Atelier d'écriture YAKSA 7 : Kévin

La première fois que je l’ai vu, c’était à mon anniversaire, il était sorti d’un énorme gâteau avec des oreilles de lapin et un pompon blanc coincé entre les fesses. On peut pas vraiment dire que ce soit mon genre de mec mais il s’était passé un truc, je ne sais pas quoi exactement, quand il m’a pris par la main pour m’assoir sur ses genoux et qu’il a caressé ma nuque devant toutes les copines complètement hystériques j’ai senti une drôle de chaleur m’envahir, je pense que je devais être rouge comme un coquelicot et j’ai fait un malaise vagal. J’ai fini aux urgences en réanimation.

La deuxième fois que je l’ai vu, c’était à la manif des intermittents du spectacle. il était debout en short sur un char et il ondulait son corps aux sons des rythmes syncopés lâchés par les artistes en colère. Je passais par hasard et du coup j’ai suivi toute la manif. il jetait des petits papiers en l’air, des tracts de toutes les couleurs et c’est en les ramassant que je me suis fait renversé par la camionnette FO. J’ai perdu connaissance et j’ai fini aux urgences en réanimation.

La troisième fois que je l’ai vu, c’était à l’inauguration de la boutique traiteur primeur lounge cyber café qui a ouvert en bas de chez moi, il est sorti d’un gaspacho géant comme la vénus de Botticelli de l’océan. Il était beau comme un diable avec ses morceaux de tomates et de poivrons collés partout sur lui. Pas de danger que je me fasse renverser, ils avaient interdit la circulation dans la rue pour l’occasion. J’ai juste fait une intoxication alimentaire et j’ai fini aux urgences pour un lavage d’estomac.

La quatrième fois que je l’ai vu, c’était à la fête foraine, j’accompagnais une copine amoureuse du gars qui tenait le stand de tir à la carabine. Comme c’était la première fois que je le voyais habillé j’ai mis un moment à le reconnaitre mais pas de doute c’était bien lui croquant une pomme d’amour. Comme on n’avait toujours pas fait connaissance j’ai essayé d’attirer l’attention sur moi en me prenant pour Calamity Jane. J’ai reçu un plomb dans l’œil et j’ai fini aux urgences mais pour le coup je crois qu’il avait du me repérer.

La cinquième fois que je l’ai vu, pas bien d’ailleurs parce que j’avais toujours un pansement sur l’œil suite à la quatrième rencontre, il sautait d’une fenêtre habillé en superman pour le tournage d’un clip. La chance tournait, cette fois-ci il ne m’est rien arrivé mais c’est lui qui s’est mal réceptionné. Vous imaginez bien que je me suis tout de suite proposé pour l’emmener à l’hôpital, d’autant que j’étais un peu comme chez moi là-bas.

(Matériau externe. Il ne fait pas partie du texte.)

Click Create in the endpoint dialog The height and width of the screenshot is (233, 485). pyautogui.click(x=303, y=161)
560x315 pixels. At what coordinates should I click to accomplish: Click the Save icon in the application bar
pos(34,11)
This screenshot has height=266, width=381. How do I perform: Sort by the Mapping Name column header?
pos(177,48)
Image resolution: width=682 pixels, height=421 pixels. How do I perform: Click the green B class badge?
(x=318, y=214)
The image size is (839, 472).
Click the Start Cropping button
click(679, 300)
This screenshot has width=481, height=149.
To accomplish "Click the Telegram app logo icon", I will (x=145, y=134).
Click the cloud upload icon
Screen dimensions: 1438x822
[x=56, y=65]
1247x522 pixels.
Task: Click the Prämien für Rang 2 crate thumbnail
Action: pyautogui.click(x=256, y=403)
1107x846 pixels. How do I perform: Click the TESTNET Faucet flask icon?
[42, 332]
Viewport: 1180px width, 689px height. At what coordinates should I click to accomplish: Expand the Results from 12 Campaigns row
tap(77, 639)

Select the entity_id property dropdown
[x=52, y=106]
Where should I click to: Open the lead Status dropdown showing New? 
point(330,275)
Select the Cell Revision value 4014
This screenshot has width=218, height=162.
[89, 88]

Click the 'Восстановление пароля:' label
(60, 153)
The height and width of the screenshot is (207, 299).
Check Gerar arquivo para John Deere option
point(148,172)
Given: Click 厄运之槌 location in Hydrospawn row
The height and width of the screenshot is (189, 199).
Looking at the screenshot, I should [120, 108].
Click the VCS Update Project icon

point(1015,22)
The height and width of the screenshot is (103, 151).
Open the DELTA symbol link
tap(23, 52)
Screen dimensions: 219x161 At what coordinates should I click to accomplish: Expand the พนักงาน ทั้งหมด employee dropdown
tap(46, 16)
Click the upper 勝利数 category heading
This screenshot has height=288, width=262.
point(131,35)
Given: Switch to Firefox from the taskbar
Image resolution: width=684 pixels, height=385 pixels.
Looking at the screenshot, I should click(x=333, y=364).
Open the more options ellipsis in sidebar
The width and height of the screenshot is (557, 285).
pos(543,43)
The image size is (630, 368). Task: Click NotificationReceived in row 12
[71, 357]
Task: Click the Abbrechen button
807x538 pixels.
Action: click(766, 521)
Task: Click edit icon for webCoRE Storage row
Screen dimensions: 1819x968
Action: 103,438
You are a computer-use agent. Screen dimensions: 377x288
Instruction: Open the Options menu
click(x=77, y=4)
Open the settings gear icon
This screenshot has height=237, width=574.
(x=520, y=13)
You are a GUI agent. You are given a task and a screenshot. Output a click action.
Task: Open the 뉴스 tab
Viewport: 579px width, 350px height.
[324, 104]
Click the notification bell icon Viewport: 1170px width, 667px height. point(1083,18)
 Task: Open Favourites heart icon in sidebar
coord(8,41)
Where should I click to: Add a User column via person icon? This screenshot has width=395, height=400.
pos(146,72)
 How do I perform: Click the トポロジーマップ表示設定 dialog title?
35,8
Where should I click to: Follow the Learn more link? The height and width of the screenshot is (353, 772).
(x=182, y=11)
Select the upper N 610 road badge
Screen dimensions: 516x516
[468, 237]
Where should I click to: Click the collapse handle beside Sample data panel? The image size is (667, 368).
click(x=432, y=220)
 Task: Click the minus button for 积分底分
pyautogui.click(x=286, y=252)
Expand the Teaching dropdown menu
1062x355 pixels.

Alors, on est partis tous les deux en voiture et pour la première fois on a discuté, je ne sais pas si c’était la douleur qui lui faisait dire n’importe quoi ou s’il était vraiment bête mais je crois bien qu’il était vraiment bête.

Quand on est arrivé à l’hôpital le médecin-chef qui commence à bien me connaitre et venu directement vers moi pour savoir ce qui m’était encore arrivé. Quand je lui expliquais que ce n’était pas pour moi mais pour Kévin (en plus, il s’appelait Kévin…) il m’invita tout de suite à diner avec lui. Il m’expliqua qu’il avait envie de ce moment depuis longtemps mais qu’étant sa patiente il se devait de garder ses distances. Depuis je vis avec mon beau médecin une belle histoire d’amour sans aucun danger pour ma santé et j’imagine que Kévin n’a même pas idée de la manière dont j’ai souffert pour lui.

Marie C

Fin 2019, l’association Yaksa a installé ses quartiers d’hiver à Utopia Borderouge, pour y animer des ateliers d’écriture. A raison d’un samedi par mois, une poignée de graphomanes en herbe y ont fiévreusement noirci d’innombrables ramettes de papier, avant d’être stoppés dans leur élan par l’épidémie que l’on sait. En attendant de pouvoir renouer avec ces anciennes et chaleureuses pratiques, Yaksa poursuit évidemment son travail d’accompagnement en visioconférence - et nous a gentiment confié, pour que nous les partagions avec vous, quelques uns des textes nés dans l’effervescence de l’atelier à Utopia.